_Testo fornito_
══════════════════════════════

L’articolo 41 del decreto Genova ha infatti elevato i limiti di molte sostanze, superati i quali non è possibile l’utilizzo dei fanghi in agricoltura come ammendanti. A ritrovarsi con nuovi e più permissivi valori limite erano stati gli idrocarburi (C10-C40), gli idrocarburi policiclici aromatici (Ipa), le diossine, i furani e i Pcb, ma anche Toluene, Selenio, Berillio, Arsenico, Cromo totale e Cromo VI.
Ieri l’approvazione in Consiglio regionale della Basilicata del disegno di legge della Giunta recante “Ulteriori disposizioni urgenti in vari settori di intervento della Regione Basilicata” riporta in vigore i limiti più severi per queste stesse sostanze già contenuti nell’allegato IB del decreto legislativo 27 gennaio 1992, n. 99, fino a quando il legislatore nazionale non provvederà ad una riforma organica della materia.
Il provvedimento approvato ieri in Consiglio regionale adegua il contenuto di alcune disposizioni alle indicazioni pervenute dagli uffici governativi e recepisce le prescrizioni delle leggi statali sulle materie oggetto di intervento, ma solo per quanto attiene i materiali di scavo. Entra così definitivamente in vigore la Legge regionale 16 novembre 2018, n. 35 sulle “Norme di attuazione della parte IV del decreto legislativo 3 aprile 2006, n. 152 in materia di gestione dei rifiuti e di bonifica di siti inquinati – norme in materia ambientale e della legge 27 marzo 1992, n. 257 - norme relative alla cessazione dell’impiego dell’amianto”.

══════════════════════════════

_Voci del dataset_

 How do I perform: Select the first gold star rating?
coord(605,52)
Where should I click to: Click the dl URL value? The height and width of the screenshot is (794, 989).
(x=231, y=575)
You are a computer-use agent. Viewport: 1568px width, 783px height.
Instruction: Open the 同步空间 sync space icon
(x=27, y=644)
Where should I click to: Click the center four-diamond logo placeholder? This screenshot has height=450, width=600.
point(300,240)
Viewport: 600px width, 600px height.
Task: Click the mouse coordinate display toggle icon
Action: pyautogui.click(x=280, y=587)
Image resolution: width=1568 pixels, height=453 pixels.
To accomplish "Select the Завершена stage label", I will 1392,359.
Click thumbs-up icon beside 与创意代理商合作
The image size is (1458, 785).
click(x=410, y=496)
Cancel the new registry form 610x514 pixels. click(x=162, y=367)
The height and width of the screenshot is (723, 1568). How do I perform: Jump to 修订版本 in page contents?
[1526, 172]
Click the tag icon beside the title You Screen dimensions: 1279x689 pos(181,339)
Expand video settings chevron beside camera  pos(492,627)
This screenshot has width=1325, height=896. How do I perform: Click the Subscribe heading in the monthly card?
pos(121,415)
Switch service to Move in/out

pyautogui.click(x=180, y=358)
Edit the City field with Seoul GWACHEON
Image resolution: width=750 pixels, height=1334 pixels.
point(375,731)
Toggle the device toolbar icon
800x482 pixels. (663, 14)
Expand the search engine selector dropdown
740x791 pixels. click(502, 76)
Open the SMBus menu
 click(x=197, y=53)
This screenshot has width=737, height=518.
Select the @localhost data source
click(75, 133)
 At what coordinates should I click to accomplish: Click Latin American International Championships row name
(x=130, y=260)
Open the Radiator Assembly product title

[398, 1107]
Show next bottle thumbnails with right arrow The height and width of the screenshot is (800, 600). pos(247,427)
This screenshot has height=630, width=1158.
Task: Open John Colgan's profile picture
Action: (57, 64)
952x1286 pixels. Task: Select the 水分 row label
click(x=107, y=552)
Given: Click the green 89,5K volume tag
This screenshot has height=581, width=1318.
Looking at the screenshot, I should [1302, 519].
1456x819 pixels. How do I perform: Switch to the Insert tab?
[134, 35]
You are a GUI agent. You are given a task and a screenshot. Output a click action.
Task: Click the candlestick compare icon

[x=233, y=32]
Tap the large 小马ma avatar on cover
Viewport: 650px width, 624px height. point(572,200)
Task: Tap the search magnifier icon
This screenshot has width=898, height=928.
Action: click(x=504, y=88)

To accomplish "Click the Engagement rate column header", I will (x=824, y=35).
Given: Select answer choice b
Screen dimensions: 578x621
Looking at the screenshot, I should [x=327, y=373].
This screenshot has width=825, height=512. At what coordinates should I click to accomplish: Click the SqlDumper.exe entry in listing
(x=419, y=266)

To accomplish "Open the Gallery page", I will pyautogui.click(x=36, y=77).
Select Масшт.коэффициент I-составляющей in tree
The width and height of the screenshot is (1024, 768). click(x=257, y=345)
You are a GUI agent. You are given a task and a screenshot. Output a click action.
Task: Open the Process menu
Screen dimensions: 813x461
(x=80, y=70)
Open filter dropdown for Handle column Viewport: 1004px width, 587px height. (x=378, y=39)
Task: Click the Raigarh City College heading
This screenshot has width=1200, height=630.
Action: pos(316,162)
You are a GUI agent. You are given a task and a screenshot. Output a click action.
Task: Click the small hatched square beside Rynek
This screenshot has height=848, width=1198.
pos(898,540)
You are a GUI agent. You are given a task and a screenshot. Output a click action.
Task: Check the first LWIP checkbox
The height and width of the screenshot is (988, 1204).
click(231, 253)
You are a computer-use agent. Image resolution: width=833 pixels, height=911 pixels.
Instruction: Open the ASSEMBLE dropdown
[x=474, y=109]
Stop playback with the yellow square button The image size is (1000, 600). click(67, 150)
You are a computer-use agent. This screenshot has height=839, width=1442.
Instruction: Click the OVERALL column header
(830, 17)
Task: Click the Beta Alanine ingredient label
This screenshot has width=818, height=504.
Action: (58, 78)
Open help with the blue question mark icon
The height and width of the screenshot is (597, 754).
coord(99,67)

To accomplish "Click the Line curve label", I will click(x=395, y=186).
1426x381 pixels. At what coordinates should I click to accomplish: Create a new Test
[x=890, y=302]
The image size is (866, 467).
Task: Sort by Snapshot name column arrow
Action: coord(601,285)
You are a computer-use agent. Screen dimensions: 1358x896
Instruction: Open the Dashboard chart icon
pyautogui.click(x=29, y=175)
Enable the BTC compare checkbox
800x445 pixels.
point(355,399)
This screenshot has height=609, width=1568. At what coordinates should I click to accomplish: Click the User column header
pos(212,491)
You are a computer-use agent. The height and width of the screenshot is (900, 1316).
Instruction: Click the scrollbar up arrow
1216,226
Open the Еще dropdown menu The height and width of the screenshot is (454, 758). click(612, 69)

══════════════════════════════

_Compiti richiesti_
1 - Secondo il testo fornito, in quale allegato di quale decreto si trovano i limiti più severi che la Basilicata riporta in vigore?
2 - Le seguenti affermazioni concordano con il testo fornito? Per ciascuna rispondi sì o no e cita le parole del testo che lo stabiliscono.
(a) L’articolo 41 del decreto Genova ha abbassato i limiti di molte sostanze.
(b) Il provvedimento approvato in Consiglio regionale recepisce le prescrizioni delle leggi statali solo per i materiali di scavo.
(c) I limiti più severi resteranno in vigore fino a una riforma organica della materia da parte del legislatore nazionale.

_Soluzioni_
1 - Nell’allegato IB del decreto legislativo 27 gennaio 1992, n. 99.

2 -
(a) No: «ha infatti elevato i limiti di molte sostanze».
(b) Sì: «ma solo per quanto attiene i materiali di scavo».
(c) Sì: «fino a quando il legislatore nazionale non provvederà ad una riforma organica della materia».